Search the entries for the word "Help" and return every line where it is found.

[Saved data entries]

_ _ _ _ _ _ _

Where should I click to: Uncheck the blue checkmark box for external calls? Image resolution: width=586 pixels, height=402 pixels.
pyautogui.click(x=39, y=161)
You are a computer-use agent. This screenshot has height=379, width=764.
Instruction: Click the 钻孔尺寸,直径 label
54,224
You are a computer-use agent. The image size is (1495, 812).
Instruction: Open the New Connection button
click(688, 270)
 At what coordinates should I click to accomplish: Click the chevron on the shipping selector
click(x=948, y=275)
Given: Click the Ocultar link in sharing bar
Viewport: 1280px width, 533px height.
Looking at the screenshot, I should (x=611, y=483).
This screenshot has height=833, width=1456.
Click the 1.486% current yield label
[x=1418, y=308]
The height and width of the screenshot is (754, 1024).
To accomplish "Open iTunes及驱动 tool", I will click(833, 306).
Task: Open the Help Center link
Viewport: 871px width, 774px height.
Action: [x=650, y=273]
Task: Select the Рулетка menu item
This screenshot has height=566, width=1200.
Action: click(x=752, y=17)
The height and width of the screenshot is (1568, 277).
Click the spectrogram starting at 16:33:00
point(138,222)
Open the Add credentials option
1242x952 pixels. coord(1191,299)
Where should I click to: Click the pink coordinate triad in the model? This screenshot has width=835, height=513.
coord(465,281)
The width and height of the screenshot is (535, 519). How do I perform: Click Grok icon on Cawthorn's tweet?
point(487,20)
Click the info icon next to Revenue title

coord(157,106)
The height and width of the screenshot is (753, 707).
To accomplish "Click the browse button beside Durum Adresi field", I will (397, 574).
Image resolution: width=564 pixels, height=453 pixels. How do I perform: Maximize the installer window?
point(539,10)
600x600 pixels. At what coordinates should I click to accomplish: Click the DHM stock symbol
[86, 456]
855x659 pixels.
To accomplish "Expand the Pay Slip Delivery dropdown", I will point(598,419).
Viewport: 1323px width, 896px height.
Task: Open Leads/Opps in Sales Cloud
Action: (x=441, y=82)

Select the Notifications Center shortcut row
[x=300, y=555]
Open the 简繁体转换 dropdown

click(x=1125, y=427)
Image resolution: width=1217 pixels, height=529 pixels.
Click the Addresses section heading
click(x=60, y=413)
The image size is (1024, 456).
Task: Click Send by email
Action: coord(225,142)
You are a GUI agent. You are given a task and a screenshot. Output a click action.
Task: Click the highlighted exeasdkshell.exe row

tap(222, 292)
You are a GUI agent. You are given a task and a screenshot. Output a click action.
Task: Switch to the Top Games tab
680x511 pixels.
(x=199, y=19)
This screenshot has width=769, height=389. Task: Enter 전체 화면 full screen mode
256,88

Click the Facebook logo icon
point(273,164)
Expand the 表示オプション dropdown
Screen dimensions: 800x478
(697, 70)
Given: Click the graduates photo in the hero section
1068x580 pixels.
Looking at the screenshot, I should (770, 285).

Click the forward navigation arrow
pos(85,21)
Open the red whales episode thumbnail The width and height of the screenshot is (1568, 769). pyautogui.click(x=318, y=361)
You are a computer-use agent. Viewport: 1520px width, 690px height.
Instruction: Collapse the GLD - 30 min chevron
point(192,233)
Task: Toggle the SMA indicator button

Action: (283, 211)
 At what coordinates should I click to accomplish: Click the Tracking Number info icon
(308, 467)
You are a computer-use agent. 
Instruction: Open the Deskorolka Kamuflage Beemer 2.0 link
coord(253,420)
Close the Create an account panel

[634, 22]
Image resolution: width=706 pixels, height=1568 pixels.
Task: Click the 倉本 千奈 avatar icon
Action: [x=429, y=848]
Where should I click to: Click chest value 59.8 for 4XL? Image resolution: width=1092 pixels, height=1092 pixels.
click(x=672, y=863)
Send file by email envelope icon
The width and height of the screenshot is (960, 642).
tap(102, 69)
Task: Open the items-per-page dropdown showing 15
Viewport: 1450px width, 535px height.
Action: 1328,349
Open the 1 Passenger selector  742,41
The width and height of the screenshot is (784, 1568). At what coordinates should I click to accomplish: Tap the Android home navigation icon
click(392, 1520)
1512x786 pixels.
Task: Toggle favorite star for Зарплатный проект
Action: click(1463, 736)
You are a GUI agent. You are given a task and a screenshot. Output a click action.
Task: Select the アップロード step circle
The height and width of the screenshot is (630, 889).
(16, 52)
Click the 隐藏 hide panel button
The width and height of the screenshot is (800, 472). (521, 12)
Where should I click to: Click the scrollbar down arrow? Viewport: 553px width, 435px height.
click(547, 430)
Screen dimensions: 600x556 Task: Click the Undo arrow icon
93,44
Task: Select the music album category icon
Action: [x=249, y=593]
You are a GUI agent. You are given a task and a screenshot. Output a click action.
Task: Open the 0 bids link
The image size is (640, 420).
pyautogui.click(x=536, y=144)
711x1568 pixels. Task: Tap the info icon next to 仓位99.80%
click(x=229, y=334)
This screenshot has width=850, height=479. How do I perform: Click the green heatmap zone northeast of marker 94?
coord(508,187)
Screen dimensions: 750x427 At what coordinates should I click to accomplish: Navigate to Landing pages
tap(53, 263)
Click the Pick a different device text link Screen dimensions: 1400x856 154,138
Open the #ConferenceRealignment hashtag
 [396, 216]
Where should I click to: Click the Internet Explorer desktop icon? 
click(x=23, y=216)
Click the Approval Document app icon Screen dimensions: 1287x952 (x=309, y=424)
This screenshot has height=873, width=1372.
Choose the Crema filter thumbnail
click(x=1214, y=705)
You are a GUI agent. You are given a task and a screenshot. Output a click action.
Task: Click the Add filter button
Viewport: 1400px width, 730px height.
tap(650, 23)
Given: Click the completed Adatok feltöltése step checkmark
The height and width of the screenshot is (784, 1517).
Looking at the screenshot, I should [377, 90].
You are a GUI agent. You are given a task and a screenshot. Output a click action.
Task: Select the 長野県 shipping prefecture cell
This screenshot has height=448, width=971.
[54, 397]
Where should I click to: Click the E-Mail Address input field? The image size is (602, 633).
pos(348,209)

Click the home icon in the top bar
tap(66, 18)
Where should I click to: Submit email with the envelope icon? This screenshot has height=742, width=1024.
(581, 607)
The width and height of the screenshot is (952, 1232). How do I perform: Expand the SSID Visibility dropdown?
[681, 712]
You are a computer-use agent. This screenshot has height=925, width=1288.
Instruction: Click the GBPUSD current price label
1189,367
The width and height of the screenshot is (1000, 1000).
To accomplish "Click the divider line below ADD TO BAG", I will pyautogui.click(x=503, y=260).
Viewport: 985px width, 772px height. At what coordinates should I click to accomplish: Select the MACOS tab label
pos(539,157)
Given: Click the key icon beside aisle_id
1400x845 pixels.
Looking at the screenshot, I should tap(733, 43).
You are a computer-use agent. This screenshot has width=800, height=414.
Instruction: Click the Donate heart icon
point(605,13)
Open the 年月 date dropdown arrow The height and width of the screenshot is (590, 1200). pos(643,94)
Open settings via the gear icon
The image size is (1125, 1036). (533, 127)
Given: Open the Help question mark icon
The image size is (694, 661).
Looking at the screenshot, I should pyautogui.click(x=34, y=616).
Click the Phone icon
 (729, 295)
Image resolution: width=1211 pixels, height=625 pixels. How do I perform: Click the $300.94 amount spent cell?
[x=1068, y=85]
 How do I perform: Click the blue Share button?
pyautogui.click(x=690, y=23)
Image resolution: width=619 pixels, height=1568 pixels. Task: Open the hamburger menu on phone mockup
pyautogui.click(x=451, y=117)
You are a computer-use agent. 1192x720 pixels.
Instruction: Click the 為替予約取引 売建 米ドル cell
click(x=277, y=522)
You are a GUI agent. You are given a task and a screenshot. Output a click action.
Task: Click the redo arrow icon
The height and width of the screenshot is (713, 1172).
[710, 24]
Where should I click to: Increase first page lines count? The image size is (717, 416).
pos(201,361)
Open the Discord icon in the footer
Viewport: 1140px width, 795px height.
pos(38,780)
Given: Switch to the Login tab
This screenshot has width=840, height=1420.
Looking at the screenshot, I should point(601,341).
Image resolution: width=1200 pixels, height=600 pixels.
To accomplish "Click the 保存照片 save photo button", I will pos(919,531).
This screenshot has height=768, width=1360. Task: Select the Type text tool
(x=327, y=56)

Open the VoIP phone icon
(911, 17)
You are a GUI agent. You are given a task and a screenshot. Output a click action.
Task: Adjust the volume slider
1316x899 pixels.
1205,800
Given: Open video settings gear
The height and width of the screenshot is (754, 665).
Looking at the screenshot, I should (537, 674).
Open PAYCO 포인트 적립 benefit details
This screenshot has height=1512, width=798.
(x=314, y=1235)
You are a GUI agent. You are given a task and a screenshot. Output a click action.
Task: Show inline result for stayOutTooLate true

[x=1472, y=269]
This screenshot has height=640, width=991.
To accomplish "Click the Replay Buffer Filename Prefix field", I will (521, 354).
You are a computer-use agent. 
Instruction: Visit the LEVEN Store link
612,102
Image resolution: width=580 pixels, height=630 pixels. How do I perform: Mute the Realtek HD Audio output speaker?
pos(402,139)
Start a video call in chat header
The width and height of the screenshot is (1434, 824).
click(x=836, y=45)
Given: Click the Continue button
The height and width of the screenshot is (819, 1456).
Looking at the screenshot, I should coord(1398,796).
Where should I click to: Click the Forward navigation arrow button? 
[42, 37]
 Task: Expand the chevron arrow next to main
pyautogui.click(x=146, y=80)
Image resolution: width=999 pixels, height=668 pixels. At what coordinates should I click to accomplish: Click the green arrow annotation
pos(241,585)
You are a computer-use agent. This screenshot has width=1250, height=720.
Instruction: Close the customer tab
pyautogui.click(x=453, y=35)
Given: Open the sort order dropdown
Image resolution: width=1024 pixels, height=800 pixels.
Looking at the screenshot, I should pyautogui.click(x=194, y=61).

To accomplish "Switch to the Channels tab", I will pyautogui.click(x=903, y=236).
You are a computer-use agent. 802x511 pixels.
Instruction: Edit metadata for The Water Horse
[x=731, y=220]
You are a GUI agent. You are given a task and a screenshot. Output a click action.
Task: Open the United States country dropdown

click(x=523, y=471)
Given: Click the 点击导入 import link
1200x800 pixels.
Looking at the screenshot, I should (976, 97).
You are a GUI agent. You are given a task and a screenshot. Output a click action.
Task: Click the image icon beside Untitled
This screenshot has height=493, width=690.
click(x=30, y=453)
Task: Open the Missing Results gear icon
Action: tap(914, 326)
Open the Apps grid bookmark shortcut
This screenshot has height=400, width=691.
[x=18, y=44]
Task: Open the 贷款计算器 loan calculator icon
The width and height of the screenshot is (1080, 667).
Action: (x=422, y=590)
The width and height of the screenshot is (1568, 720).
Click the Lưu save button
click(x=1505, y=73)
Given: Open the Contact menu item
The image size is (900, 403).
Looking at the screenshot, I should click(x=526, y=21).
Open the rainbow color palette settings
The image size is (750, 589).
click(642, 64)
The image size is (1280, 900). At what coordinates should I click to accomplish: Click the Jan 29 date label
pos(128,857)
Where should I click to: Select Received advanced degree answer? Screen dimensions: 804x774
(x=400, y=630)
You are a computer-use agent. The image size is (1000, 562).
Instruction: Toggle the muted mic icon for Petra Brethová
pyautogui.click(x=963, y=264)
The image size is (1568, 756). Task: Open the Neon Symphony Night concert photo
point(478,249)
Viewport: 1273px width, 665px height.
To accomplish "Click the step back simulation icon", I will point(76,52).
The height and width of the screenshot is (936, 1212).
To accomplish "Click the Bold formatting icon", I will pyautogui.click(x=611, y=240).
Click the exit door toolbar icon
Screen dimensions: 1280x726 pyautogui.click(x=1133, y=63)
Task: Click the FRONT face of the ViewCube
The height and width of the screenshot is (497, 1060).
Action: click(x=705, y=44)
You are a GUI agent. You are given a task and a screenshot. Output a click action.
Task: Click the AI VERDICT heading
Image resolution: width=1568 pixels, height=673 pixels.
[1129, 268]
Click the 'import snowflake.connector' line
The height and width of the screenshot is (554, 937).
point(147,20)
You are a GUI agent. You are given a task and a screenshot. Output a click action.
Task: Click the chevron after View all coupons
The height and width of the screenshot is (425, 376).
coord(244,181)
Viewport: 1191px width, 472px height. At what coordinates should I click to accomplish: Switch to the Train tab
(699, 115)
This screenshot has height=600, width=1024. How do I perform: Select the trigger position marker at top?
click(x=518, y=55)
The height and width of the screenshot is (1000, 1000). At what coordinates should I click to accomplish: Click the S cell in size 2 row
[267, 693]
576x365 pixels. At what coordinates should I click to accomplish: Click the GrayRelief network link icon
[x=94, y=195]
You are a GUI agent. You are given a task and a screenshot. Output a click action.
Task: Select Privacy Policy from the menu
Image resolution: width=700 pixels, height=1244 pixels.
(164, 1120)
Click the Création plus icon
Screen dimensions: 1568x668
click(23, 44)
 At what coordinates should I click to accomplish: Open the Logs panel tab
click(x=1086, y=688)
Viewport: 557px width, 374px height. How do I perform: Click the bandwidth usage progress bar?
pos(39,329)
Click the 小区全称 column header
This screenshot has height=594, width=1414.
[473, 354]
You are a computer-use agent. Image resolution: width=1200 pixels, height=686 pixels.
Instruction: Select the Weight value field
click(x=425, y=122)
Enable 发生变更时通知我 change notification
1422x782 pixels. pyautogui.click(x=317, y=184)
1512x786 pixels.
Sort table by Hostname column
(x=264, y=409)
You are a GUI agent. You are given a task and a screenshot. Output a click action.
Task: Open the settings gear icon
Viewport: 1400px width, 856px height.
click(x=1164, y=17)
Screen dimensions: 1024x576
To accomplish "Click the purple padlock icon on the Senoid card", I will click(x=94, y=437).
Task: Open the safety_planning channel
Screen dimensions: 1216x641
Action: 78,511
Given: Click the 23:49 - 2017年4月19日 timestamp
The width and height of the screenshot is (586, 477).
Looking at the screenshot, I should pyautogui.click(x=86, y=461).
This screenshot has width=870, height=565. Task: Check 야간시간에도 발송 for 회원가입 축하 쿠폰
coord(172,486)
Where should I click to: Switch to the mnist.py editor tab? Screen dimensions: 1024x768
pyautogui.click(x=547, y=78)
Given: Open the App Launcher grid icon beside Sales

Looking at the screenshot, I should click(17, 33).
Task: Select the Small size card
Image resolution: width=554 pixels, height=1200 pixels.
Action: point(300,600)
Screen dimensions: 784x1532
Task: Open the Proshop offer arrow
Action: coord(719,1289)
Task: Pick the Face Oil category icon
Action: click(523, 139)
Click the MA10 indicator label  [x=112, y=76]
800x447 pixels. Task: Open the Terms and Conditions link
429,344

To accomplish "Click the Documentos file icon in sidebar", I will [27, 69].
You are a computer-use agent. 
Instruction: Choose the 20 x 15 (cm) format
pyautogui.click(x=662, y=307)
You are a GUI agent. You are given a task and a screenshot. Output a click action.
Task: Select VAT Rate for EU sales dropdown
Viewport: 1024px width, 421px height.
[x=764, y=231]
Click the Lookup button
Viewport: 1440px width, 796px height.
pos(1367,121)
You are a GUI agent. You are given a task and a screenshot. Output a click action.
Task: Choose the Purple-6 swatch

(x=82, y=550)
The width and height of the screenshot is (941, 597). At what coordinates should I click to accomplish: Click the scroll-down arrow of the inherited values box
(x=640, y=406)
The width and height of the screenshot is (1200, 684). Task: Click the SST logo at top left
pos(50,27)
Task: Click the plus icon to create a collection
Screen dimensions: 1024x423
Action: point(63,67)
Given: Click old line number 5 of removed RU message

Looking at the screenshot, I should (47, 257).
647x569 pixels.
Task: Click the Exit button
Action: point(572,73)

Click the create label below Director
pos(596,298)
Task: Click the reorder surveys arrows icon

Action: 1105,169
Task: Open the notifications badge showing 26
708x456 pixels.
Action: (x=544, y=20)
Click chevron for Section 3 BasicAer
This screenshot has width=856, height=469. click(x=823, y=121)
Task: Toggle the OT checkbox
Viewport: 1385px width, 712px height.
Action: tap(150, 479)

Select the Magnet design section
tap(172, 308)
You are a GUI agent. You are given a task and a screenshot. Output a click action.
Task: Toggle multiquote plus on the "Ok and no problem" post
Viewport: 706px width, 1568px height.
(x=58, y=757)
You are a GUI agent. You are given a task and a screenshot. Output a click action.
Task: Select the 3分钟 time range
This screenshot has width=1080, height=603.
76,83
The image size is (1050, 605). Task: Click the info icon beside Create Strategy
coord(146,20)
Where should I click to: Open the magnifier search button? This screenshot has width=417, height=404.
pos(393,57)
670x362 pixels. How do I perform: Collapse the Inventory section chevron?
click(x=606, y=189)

_ _ _ _ _ _ _

(Result)
Task: Open the Help Center link
Given: Open the Help question mark icon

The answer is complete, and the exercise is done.